After 9/11 we need an angry God
By Chris Summerfield, 2011

The usual wisdom is that belief in an angry god is what caused a handful of people to get into planes and crash into skyscrapers and then caused a much larger group of people to get into many more planes and drop bombs on to people who lived in countries which were kind of close to the country where most of the first handful of people came from.

Furthermore, an often remarked criticism of the Bible is that the God of the Old Testament is full of anger but the God of the New Testament is full of love. This criticism is supposed to be a debate clinching argument because we, as a society, believe that you can’t be both full of anger and full of love and that anger is an altogether bad emotion. If you were to hear someone say “my child has anger issues” you wouldn‘t reply, “That’s great—you must be so proud”. Instead, there might be some consoling about similar issues in their own children and how that anger might have been subdued through a combination of therapy and medication.

Our ideal citizen does not have “anger issues”, our ideal citizen swims with the tide of the way the world is and learns to accept things as they are. Less than ideal citizens would include Gandhi, Martin Luther King, Oscar Romero and Jesus. All angry. Angry about the way their people had been treated by the ruling authorities. All full of anger and full of love. Key of course is that that they were angry and non-violent. And it is nonviolence that is key to understanding the gospel.
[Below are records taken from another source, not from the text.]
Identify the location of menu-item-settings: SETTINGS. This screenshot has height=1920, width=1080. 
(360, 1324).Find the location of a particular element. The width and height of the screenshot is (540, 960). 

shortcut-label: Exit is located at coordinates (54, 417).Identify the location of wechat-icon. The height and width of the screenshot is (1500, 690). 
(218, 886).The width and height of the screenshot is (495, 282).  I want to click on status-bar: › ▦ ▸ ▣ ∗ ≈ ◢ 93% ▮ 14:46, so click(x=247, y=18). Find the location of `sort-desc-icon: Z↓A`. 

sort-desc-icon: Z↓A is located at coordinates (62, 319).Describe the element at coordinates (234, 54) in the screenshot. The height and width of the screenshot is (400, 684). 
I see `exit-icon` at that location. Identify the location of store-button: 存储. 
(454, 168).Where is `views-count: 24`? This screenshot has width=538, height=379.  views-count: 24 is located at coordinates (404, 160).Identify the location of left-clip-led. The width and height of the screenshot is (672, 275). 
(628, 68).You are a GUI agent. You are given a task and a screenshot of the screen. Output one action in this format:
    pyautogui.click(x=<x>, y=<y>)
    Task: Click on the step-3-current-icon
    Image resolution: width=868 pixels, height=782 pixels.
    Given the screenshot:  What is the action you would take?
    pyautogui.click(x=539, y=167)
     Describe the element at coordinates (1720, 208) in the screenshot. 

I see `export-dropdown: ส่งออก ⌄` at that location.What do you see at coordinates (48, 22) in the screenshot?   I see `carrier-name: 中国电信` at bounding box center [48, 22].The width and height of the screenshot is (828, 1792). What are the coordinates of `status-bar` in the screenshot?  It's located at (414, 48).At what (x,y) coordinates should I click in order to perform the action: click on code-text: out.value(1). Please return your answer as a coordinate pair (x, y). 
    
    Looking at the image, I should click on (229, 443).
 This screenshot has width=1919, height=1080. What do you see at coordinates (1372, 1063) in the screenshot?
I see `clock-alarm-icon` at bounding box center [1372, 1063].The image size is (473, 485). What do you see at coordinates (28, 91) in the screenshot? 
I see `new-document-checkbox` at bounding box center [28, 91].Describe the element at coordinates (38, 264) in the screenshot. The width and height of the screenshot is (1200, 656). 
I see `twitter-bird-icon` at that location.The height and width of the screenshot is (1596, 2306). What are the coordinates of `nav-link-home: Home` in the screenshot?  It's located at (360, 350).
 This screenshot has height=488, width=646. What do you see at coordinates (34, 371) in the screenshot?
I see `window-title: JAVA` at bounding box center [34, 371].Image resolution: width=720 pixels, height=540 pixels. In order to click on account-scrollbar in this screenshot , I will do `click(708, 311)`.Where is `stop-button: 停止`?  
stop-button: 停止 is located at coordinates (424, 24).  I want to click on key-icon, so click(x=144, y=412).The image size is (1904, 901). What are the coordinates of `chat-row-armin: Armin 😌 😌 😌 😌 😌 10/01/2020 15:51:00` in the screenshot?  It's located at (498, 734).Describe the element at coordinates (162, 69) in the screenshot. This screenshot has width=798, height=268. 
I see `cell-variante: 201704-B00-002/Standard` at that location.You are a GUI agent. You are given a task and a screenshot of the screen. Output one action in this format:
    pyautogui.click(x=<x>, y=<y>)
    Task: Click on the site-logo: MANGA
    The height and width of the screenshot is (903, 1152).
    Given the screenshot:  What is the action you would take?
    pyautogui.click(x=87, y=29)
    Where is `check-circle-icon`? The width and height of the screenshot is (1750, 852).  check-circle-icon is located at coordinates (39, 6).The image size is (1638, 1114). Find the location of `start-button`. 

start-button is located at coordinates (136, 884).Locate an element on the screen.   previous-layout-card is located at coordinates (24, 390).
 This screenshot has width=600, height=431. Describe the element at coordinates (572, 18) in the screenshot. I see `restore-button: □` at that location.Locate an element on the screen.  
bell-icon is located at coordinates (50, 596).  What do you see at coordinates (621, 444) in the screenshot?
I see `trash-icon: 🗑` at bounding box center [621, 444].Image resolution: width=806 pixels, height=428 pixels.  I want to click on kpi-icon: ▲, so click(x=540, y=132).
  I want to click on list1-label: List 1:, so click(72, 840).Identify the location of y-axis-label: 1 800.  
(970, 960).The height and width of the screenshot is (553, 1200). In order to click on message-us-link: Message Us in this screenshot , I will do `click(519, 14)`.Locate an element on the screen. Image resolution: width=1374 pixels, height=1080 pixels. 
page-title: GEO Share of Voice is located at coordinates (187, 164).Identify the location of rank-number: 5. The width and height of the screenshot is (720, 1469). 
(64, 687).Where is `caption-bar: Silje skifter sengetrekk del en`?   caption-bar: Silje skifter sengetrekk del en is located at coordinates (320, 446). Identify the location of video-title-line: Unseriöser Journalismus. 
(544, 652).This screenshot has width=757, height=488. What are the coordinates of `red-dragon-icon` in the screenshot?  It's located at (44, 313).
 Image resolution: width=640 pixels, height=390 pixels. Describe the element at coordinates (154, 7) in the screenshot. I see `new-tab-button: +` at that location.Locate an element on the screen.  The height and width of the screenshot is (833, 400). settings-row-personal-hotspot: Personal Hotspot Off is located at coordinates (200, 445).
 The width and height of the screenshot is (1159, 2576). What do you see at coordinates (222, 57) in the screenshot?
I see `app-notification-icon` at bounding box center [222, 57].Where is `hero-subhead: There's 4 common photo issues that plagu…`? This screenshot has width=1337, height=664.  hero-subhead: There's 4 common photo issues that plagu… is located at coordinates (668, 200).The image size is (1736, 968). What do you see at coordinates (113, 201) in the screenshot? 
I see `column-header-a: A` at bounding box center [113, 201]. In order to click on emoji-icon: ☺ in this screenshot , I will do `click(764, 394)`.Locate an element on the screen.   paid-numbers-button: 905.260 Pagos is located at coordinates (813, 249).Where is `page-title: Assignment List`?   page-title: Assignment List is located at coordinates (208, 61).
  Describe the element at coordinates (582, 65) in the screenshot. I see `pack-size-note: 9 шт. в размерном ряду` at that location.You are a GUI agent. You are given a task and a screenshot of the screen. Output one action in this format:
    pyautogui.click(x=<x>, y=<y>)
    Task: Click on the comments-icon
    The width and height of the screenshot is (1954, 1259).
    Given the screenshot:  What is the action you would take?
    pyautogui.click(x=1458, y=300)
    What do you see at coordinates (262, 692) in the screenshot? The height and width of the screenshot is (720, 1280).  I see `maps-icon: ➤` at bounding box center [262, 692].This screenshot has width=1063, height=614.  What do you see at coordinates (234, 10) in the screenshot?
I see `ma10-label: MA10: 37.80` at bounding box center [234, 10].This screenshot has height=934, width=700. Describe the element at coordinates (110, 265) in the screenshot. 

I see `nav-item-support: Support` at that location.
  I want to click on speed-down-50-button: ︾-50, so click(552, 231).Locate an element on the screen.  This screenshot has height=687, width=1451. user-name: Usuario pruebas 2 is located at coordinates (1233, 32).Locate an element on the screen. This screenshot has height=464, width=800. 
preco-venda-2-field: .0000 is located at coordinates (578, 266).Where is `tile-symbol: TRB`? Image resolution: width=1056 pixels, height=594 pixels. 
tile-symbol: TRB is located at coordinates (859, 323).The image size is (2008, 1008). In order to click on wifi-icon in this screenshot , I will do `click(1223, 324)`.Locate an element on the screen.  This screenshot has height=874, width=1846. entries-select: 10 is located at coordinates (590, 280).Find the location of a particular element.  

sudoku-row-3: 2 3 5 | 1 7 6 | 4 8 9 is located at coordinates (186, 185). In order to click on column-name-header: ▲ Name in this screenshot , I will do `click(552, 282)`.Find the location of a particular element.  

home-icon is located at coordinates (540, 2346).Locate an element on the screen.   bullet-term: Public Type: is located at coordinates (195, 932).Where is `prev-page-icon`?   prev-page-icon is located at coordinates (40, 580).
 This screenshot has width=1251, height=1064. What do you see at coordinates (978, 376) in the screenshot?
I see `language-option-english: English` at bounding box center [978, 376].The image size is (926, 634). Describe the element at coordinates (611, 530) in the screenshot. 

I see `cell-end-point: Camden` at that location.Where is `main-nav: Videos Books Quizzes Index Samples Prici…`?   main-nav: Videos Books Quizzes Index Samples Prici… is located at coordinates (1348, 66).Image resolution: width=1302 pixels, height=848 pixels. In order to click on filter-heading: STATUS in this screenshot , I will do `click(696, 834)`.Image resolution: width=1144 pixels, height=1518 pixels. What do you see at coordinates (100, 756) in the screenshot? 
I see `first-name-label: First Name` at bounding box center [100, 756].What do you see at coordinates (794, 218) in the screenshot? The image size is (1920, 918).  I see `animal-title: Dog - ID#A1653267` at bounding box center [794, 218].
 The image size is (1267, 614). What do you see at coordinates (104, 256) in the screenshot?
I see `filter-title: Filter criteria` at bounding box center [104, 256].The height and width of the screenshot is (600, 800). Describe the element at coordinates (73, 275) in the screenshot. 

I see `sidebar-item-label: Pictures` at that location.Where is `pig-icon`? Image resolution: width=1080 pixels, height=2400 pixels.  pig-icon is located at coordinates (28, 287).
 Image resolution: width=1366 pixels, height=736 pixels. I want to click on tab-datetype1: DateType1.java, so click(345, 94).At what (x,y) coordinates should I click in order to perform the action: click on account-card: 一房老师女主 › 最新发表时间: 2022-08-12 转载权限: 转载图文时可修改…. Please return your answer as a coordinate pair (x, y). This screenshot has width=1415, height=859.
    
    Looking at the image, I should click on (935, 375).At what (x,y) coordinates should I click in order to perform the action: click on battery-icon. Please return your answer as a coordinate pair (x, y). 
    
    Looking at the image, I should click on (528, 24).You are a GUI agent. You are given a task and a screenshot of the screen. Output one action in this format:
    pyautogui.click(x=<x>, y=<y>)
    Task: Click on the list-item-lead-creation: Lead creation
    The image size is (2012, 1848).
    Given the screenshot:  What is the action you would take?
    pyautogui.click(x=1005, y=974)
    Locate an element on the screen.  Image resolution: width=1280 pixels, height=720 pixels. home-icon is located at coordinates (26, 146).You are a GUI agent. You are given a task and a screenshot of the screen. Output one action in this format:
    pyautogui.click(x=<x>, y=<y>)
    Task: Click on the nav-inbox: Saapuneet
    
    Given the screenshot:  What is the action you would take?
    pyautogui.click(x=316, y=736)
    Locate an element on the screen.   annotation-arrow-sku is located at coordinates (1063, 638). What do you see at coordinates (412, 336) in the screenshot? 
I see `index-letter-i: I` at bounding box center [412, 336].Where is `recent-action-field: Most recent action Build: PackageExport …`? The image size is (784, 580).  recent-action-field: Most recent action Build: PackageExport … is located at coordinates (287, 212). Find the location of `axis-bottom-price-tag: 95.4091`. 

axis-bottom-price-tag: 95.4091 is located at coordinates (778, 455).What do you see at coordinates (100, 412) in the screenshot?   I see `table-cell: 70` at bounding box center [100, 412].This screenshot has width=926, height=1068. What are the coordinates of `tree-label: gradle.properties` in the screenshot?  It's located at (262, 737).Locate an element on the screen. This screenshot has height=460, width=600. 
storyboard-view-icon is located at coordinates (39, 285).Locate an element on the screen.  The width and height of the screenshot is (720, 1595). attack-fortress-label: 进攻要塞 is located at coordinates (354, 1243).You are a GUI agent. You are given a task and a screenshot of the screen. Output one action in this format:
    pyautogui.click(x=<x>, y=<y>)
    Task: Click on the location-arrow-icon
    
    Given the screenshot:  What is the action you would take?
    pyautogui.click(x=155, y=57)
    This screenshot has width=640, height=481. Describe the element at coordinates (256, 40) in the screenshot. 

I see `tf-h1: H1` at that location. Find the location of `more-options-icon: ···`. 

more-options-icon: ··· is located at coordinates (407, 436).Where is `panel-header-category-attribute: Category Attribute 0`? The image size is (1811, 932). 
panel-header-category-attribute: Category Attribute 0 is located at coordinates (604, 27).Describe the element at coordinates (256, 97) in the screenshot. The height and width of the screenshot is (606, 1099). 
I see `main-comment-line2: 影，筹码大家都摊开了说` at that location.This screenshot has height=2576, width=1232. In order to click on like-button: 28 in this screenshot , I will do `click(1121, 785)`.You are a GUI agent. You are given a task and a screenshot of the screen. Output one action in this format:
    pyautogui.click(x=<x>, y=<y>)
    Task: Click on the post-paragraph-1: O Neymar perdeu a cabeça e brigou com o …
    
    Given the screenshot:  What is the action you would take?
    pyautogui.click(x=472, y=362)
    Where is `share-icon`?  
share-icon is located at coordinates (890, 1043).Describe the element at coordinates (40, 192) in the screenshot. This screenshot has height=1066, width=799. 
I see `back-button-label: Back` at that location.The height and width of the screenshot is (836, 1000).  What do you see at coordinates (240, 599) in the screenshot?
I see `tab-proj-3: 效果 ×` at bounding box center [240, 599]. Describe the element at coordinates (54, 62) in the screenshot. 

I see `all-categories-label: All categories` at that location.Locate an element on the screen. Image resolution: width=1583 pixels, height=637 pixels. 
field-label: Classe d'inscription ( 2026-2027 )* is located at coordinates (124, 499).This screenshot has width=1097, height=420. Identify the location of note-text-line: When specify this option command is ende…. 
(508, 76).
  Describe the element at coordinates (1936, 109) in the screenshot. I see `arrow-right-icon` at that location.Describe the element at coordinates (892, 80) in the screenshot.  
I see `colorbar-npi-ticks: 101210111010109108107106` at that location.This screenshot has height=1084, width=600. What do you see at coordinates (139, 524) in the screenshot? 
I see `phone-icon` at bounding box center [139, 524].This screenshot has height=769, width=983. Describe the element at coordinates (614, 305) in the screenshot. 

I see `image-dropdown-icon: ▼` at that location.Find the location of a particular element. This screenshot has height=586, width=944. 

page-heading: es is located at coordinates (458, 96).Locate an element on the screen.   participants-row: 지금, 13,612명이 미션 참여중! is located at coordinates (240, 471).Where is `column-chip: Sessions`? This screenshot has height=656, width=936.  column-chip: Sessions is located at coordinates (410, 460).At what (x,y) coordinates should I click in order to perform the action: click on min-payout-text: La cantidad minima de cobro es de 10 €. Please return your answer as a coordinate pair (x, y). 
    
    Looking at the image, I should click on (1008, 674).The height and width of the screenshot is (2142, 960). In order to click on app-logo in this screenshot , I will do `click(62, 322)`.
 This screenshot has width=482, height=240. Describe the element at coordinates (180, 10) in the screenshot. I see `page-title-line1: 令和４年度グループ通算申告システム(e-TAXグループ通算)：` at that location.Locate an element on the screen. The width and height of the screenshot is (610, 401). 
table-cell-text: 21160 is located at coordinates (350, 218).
As I look around at the litany of injustices in the world I am angry and I am sure God must feel the same. I contend that God did not just pour out God‘s anger on Jesus making God satisfied and unmoved by the events of our world. Maybe instead God channelled God’s anger into an act of nonviolence. The act of becoming a human and laying down his life for others in the crucifixion. An act that would be a window into a new paradigm, a paradigm where violence loses and love wins because the grave could not hold Jesus.

God is still angry and God is calling us to follow the Jesus path of nonviolence. Our anger is to fuel loving acts of nonviolent action.

Like the terrorists on 9/11, I sense that something is unfair in the world and I want that to change. We both believe that God is angry about these injustices. The difference between us is that the anger of my God causes God to humble godself to the form of a man who would act out love and not violence even if that meant death on a cross.

Ten years on if you are angry about 9/11 or about the West’s response or that the 9/11 anniversary will receive more attention than starving millions in the horn of Africa, then join God and follow Jesus on the path of nonviolent action in a new paradigm where violence loses and love wins.